Desde
hace unos días y hasta el final de la semana próxima, pasados los avatares del
puente kilométrico que nos espera, puede verse en el Centro Cultural Aguirre
una de esas exposiciones singulares que la fortuna nos depara de vez en cuando.
Porque bien está, naturalmente, conocer las muestras artísticas con las que los
creadores de imágenes pictóricas comparecen de forma periódica para dar a
conocer el fruto de sus últimos trabajos, por dónde van los avatares de ese
camino tan complejo y no siempre satisfactorio, de fácil acogida popular. Pero
también importan estas otras, como la que hoy traigo a esta columna de
comentarista, que nos pone ante los ojos un fragmento de nuestra propia vida
colectiva.
Se
ha comentado hasta la saciedad, estas últimas semanas, que se cumplen 60 años
del estreno de Calle Mayor, la gran
película que filmó y firmó Juan Antonio Bardem (o, como a él le gustaba
escribir, J.A. Bardem) reconstruyendo, recreando, una vieja ciudad castellana,
de la España interior, mediante un habilidoso montaje de escenas de Cuenca,
Palencia y Logroño. Importantísima es la aportación visual de las calles y el
paisaje de Cuenca en esa elaboración artificial de una ciudad innominada
estructurada en torno a una idealizada Calle Mayor, eje existencial y comercial
de la vida humana en esa ciudad.
Lo
que sucedió en Cuenca, hace sesenta años, aparece ahora recogido en esta
exposición, verdaderamente notable y llamativa en su sencillez. Tenemos a la
vista una colección de fotografías en blanco y negro, referidas todas al rodaje
de la película, con algunas de ellas extraídas del propio film. Ahí está el
casco antiguo, la plaza y fuente de Santo Domingo, la hoz del Huécar, la estación
del ferrocarril (la antigua estación, bárbara e innecesariamente suprimida), la
plaza del obispo Valero, pero está, sobre todo, el espíritu de la ciudad, el
carácter de la ciudad, las gentes que entonces poblaban este caserío pequeño,
entrañable, duro, austero, egoísta, cerrado sobre sí mismo.
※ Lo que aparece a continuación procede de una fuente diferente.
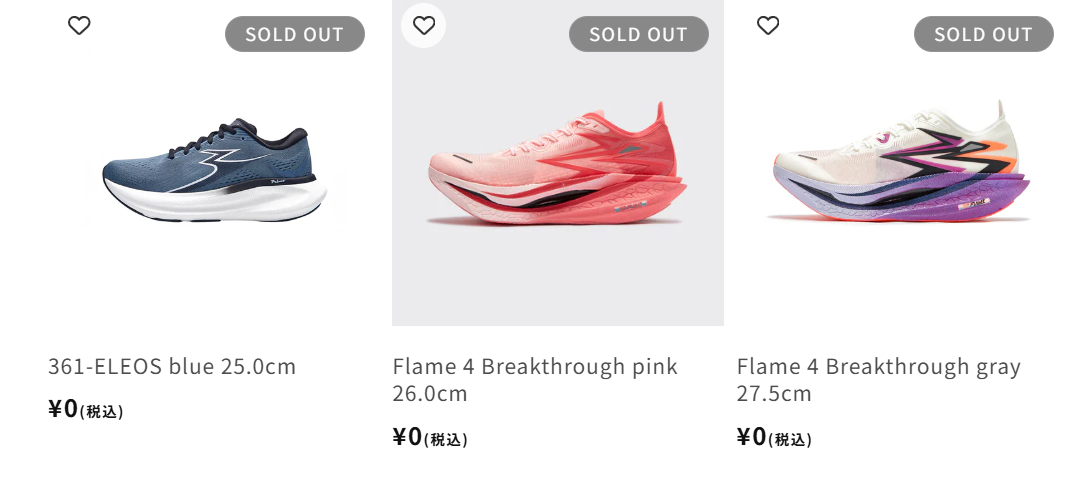Click the ¥0 price under Flame 4 pink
Vemos esas fotografías
y nos encontramos ante el espejo que nos devuelve la imagen de lo que fuimos en
esa hondonada de la historia más reciente que algunos quisieran olvidar o
ignorar y que otros contemplan con mirada divertida, incrédulos, pensando que
aquello no existió. Pues sí, fue y ahí está. Toda una lección, magnífica,
emotiva, entrañable, quizá dolorosa. La imagen de Cuenca renace para que todos
podamos volver a vivir aquel tiempo del que ya apenas si quedan supervivientes
pero que gracias a la magia de la fotografía se recupera como si fuera ahora
mismo.
Quedan
pocos días para vivir esta maravillosa experiencia. Merece la pena.